According to the channel’s internal metrics, Burrow has received more than 400,000 installations on Roku, and now the channel appears to be trying to expand its reach with Meta’s platforms: On February 9, Burrow launched a Facebook page to promote itself, sharing multiple posts from Facebook users praising the channel and encouraging other users to tune in. The page has also launched multiple ads on Facebook, Instagram, and Messenger promoting the Roku channel and directing users to its website. These ads actively running on Meta’s platforms means the company is profiting from promotion of a channel dedicated to QAnon content.
Additionally, the channel is encouraging users to “spread awareness” and “change your Facebook Photos” to an image of the channel’s logo or Facebook page cover photo. The channel’s leadership, who have previously praised Adolf Hitler, bragged that changing Facebook photos would “go right underneath their noses” and “make people go on Roku and check it out” because “Facebook AI isn’t going to capture it.” (The channel’s website also tells viewers to “SPREAD THE WQRD.”)
Burrow’s Facebook page and its ads appear to violate Meta’s policies against QAnon content.

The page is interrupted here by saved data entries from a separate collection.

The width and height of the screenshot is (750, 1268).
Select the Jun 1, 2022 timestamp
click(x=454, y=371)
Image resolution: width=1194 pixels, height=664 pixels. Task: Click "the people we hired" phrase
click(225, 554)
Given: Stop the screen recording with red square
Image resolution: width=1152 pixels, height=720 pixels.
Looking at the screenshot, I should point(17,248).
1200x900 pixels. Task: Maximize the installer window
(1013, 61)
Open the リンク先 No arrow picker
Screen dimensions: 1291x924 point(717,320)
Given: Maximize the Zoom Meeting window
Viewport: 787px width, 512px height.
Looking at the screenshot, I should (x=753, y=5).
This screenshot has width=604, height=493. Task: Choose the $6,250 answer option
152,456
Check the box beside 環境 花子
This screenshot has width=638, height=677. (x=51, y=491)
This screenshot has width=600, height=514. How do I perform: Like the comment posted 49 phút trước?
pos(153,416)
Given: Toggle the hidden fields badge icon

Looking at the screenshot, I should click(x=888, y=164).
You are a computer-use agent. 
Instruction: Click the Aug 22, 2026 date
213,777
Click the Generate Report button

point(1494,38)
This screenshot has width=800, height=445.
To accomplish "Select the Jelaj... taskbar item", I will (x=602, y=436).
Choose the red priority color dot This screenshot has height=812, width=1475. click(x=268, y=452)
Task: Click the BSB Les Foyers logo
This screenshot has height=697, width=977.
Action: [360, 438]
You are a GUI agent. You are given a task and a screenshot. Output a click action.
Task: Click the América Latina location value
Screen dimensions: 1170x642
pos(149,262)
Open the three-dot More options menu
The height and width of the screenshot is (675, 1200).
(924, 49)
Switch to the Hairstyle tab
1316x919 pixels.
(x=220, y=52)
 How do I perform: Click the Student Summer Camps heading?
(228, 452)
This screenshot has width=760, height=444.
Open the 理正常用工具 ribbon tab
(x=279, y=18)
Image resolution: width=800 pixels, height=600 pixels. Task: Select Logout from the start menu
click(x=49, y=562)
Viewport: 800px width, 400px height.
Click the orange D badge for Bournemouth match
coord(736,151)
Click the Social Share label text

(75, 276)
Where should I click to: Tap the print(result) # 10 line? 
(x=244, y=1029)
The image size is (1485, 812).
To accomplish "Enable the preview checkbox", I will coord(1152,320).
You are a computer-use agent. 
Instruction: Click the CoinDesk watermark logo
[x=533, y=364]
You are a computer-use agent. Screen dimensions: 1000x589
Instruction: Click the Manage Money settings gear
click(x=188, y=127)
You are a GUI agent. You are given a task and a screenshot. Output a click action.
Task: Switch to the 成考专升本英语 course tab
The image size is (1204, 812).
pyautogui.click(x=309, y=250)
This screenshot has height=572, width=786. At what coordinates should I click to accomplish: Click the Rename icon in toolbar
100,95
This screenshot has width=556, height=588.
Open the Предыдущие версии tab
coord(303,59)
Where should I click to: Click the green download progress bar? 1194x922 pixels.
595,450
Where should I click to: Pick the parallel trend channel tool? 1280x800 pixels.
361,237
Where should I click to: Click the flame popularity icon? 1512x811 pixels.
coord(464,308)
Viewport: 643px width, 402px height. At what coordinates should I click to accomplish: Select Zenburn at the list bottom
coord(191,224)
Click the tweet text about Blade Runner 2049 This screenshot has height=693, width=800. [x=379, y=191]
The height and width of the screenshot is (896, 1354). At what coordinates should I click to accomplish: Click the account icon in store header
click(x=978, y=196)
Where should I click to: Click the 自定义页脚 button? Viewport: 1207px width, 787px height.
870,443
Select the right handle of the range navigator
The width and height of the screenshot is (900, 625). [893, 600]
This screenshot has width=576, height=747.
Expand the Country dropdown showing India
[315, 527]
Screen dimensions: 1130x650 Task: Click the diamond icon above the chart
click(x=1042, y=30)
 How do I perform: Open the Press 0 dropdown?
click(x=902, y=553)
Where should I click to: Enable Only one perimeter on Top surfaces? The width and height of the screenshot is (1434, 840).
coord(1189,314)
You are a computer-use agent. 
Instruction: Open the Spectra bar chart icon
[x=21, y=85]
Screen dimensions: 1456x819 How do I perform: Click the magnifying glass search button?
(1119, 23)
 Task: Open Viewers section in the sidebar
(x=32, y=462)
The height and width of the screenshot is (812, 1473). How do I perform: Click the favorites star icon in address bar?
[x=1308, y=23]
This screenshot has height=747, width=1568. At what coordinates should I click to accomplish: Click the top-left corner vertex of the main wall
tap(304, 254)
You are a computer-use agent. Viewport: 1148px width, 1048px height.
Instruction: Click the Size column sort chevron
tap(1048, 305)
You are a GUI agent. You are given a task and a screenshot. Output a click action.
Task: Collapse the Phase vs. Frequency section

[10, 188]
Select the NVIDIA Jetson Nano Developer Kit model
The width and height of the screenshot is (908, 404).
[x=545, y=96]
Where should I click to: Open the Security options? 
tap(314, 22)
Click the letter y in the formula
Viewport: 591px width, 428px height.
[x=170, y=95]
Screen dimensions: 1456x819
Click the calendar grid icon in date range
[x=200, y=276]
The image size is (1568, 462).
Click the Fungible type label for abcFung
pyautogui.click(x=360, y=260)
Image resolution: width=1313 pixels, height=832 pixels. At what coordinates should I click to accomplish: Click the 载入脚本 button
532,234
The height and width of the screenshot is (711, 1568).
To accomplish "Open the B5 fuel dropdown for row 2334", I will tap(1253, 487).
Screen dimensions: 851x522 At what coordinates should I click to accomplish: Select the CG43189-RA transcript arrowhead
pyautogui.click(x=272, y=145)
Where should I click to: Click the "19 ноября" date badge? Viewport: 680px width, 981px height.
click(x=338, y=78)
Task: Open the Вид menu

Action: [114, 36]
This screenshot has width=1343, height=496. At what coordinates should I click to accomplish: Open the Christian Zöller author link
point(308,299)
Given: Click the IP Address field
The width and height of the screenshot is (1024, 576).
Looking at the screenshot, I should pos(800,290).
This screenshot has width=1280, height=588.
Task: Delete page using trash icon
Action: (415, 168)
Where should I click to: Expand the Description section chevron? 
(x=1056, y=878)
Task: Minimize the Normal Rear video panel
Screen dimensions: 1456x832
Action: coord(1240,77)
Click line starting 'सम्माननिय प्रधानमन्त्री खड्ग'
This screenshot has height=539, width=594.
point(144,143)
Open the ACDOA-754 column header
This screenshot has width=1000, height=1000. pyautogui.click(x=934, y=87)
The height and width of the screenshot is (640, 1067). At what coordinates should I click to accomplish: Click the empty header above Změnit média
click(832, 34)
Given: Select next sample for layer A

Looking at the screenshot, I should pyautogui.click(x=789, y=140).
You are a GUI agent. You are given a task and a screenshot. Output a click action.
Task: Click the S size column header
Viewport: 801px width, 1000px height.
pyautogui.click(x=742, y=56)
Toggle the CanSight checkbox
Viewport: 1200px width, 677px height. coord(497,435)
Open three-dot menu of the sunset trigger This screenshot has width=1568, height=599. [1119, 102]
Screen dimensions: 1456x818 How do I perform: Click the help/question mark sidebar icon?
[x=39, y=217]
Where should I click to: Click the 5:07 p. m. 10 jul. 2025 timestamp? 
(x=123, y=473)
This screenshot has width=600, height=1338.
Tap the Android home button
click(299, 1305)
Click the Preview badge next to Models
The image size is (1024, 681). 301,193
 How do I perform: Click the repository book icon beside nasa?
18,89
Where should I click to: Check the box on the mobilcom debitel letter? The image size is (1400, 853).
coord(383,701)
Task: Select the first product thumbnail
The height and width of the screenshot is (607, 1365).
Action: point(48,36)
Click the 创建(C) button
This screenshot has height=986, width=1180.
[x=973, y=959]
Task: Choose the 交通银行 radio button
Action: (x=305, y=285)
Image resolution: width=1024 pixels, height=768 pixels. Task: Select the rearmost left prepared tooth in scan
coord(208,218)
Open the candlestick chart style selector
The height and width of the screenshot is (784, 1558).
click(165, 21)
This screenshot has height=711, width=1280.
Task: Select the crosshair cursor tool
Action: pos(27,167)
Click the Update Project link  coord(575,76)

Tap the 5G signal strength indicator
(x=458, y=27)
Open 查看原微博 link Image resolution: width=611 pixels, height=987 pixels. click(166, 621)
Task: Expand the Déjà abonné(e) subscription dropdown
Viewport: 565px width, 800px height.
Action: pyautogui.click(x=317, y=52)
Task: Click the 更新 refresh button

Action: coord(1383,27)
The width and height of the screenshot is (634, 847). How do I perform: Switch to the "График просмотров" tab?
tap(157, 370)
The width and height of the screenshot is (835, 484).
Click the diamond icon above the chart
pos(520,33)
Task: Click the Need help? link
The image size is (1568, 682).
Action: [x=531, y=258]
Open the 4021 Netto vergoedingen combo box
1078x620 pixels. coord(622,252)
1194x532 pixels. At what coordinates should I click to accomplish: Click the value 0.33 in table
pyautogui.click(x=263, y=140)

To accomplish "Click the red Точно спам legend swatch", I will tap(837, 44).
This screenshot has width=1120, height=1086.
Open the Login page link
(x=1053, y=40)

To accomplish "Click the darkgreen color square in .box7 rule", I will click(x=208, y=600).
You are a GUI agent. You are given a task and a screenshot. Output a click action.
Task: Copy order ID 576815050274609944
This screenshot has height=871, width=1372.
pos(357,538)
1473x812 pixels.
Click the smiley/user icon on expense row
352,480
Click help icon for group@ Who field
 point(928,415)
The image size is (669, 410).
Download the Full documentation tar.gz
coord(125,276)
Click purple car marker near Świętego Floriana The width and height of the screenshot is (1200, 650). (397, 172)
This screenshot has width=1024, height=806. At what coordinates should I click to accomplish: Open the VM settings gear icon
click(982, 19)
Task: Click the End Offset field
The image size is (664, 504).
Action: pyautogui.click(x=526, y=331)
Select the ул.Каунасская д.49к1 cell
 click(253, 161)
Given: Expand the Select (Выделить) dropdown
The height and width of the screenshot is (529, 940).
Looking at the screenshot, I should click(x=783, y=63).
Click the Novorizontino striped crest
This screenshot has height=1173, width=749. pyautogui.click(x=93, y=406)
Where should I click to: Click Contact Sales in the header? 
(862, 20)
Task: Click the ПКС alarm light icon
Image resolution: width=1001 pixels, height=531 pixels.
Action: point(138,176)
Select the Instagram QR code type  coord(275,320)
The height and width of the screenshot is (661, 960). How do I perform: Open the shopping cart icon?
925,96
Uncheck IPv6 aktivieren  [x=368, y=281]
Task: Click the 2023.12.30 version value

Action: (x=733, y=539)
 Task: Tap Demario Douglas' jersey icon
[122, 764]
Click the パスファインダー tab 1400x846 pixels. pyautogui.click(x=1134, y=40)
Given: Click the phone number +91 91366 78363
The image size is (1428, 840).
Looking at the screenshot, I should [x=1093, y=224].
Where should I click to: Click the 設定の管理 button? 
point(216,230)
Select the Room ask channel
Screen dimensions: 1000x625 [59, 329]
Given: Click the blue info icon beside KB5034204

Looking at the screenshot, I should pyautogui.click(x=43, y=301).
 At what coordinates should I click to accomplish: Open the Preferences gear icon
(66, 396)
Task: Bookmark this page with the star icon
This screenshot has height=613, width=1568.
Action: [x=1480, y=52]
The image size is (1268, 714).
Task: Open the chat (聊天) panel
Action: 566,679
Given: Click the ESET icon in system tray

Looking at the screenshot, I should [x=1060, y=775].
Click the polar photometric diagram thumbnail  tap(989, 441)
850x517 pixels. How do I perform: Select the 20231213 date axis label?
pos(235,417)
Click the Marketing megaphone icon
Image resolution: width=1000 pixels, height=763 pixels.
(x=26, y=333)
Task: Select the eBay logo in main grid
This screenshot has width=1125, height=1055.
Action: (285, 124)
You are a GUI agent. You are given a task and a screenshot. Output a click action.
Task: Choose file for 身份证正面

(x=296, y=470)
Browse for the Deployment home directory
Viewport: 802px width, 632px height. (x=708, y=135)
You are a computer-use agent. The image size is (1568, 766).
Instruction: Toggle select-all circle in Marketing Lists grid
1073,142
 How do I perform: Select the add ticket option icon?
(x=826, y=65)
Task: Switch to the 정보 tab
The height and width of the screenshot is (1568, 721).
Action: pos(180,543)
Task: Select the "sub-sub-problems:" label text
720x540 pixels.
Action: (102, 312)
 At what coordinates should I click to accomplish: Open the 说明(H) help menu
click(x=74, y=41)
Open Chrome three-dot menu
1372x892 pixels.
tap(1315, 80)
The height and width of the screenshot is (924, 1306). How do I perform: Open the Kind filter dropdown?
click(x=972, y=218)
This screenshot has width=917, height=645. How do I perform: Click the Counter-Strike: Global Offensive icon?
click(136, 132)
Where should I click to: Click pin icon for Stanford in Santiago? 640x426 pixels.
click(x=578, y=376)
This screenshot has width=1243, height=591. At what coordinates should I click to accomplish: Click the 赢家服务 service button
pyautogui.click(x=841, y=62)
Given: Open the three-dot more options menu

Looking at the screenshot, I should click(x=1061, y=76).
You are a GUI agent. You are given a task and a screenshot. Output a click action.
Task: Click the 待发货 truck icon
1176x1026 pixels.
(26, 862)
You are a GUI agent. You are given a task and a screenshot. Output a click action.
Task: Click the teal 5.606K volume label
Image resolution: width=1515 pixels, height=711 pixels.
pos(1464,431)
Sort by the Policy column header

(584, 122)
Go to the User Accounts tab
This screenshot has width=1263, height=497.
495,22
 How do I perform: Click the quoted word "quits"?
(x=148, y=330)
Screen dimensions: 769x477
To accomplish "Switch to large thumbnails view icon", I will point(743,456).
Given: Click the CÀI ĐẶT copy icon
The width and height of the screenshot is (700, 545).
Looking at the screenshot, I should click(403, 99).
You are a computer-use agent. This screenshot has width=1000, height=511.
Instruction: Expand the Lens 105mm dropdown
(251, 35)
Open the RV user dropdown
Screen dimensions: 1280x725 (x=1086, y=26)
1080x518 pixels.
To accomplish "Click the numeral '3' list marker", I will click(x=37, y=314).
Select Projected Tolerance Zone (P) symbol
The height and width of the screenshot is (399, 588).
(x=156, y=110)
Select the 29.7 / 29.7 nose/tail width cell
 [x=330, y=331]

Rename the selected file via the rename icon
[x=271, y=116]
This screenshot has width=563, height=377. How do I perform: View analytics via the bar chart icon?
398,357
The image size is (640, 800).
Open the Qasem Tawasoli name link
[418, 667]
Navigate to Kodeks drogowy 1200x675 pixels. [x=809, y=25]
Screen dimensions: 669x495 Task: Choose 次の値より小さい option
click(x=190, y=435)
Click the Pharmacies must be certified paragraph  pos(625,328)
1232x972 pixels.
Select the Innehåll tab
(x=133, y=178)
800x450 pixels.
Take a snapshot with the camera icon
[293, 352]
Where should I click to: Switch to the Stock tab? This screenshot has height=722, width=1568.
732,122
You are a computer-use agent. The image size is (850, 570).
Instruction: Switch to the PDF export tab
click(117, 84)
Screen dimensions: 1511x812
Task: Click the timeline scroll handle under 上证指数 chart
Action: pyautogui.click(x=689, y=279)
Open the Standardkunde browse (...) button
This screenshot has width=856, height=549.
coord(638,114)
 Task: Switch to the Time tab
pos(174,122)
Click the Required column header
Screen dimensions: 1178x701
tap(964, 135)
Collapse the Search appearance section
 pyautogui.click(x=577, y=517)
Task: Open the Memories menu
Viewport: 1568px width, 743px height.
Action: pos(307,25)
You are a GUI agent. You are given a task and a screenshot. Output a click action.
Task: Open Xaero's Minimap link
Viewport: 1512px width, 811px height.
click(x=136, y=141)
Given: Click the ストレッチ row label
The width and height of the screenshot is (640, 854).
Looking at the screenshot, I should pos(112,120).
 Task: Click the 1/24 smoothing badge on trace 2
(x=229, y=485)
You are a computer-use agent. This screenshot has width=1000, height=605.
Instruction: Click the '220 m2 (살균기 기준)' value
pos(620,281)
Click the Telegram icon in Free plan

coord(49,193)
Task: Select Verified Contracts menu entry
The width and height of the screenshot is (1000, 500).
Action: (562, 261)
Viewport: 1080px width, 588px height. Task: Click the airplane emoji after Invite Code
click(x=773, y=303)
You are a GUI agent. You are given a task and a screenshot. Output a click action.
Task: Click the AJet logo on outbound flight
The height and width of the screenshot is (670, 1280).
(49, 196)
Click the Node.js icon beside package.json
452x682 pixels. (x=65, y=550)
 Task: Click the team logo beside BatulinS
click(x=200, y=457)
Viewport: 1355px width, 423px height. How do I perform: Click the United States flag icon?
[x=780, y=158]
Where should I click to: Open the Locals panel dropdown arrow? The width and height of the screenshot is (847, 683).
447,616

In late 2020, Meta announced a crackdown on such content, banning accounts dedicated to the conspiracy theory.
Burrow’s expansion to Meta’s platforms follows Roku’s refusal to take action against the channel — despite telling CNET in January that it was “looking into” the conspiracy theory channel after Media Matters reported that it seemingly violated Roku’s rules prohibiting content that could incite violence, cause imminent harm or push misleading information. The inaction has seemingly emboldened Burrow’s leadership, who have speculated that the channel was “bringing Roku, which is probably a dying app, a dying brand, we’re bringing them back and giving them a lot of advertising,” calling it “great advertising for them.” They also wondered if Roku was “secretly … on the same side and think the same” as the conspiracy theorists running the channel.